“And afterward?”

Mrs. Button's color waned, And her voice sank, as the inquisition proceeded. “Dear Frederic's” death was not the subject she would have chosen of her free will to discuss with this man of steel and ice.

“I never visited them again. I could not—”

If she hoped to retain a semblance of composure, she must shift her ground.

“I returned to my father's house, which was, as you know, more remote from the borders of Maryland—”

“You kept up a correspondence, perhaps?” Winston interposed, overlooking her agitation as irrelevant to the matter under investigation.

“No! For many months I wrote no letters at all, and Mr. Chilton was never a punctual correspondent. The best of friends are apt to be dilatory in such respects, as they advance in life.”

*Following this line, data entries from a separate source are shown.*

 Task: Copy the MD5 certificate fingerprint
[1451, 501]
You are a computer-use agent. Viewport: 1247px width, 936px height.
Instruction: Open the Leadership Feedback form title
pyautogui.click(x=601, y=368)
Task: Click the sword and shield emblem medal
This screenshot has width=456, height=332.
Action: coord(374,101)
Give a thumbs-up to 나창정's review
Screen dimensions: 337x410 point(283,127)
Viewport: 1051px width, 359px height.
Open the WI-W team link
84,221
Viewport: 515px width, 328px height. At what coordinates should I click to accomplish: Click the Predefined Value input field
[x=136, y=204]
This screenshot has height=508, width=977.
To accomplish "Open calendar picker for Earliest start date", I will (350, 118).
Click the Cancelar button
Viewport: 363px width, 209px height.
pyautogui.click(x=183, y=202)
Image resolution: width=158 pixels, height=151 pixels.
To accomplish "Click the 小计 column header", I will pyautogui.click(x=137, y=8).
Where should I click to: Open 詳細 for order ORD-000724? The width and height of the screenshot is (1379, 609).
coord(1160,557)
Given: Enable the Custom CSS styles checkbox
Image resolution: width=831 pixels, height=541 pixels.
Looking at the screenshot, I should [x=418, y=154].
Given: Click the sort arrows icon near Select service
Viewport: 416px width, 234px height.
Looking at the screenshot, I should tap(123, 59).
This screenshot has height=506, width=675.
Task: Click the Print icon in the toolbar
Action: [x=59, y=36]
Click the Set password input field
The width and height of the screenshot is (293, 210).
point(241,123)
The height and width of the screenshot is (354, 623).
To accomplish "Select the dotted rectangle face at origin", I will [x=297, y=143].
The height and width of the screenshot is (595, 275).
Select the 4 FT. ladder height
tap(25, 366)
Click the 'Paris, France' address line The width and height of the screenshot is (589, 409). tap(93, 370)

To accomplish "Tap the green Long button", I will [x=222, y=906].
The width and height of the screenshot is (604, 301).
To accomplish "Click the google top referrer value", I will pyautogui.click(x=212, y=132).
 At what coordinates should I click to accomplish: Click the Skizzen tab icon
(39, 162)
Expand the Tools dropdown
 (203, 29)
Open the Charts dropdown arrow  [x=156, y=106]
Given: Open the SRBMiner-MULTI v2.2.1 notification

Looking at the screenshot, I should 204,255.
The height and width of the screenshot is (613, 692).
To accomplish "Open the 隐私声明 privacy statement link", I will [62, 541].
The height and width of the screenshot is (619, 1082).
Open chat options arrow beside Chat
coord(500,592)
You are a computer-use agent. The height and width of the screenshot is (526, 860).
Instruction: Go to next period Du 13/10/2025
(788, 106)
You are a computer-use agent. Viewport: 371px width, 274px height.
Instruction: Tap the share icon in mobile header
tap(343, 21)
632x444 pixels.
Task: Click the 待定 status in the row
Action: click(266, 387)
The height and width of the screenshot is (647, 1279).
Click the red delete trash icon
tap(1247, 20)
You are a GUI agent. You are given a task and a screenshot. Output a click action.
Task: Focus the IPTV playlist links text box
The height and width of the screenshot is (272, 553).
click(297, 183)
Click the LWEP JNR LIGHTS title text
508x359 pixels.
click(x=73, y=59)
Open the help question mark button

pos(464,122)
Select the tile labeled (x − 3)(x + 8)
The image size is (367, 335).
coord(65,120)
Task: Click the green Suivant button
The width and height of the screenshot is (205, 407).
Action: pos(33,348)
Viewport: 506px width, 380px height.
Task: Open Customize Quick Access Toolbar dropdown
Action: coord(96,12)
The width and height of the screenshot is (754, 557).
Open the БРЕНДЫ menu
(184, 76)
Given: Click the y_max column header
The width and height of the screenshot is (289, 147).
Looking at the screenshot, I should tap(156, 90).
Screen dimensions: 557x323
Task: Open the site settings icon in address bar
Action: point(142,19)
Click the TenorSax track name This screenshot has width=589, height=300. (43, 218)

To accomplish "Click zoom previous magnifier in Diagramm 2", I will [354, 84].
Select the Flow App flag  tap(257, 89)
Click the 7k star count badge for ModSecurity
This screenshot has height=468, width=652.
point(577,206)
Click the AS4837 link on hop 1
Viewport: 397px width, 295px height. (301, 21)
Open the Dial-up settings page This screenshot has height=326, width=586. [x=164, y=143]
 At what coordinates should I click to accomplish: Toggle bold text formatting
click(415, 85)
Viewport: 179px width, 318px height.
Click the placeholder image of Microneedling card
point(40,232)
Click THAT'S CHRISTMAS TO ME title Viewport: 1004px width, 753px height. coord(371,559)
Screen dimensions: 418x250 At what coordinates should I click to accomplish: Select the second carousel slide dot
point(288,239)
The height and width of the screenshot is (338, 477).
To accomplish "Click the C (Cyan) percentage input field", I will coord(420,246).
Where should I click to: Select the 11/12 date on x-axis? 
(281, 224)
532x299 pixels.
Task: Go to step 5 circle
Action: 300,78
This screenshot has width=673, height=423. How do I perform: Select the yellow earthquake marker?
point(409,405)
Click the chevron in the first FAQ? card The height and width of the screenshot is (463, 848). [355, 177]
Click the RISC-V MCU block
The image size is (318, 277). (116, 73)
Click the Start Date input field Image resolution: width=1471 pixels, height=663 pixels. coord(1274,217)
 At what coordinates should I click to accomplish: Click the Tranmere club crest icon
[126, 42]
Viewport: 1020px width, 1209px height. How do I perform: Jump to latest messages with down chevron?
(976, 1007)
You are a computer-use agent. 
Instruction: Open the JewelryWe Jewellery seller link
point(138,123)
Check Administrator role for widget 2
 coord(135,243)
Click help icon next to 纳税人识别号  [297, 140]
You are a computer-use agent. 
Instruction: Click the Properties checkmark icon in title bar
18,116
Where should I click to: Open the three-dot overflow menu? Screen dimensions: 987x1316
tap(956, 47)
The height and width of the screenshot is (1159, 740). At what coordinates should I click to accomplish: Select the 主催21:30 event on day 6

“I gather, then, from what you have ADMITTED”—there was no actual stress upon the word, but it stood obnoxiously apart from the remainder of the sentence, to Mrs. Sutton's auriculars—“from what you have admitted, that for twenty years you have lost sight of this gentleman and his relatives, and that you might never have remembered the circumstance of their existence, had he not introduced himself to you at the Springs this summer.”

“You are mistaken, there!” corrected the widow, eagerly. “Rosa Tazewell introduced him to Mabel at the first 'hop' she—Mabel—attended there. He is very unassuming. He would never have forced himself upon my notice. I was struck by his appearance and resemblance to his father, and inquired of Mabel who he was. The recognition followed as a matter of course.”

“He was an acquaintance of Miss Tazewell—did you say?”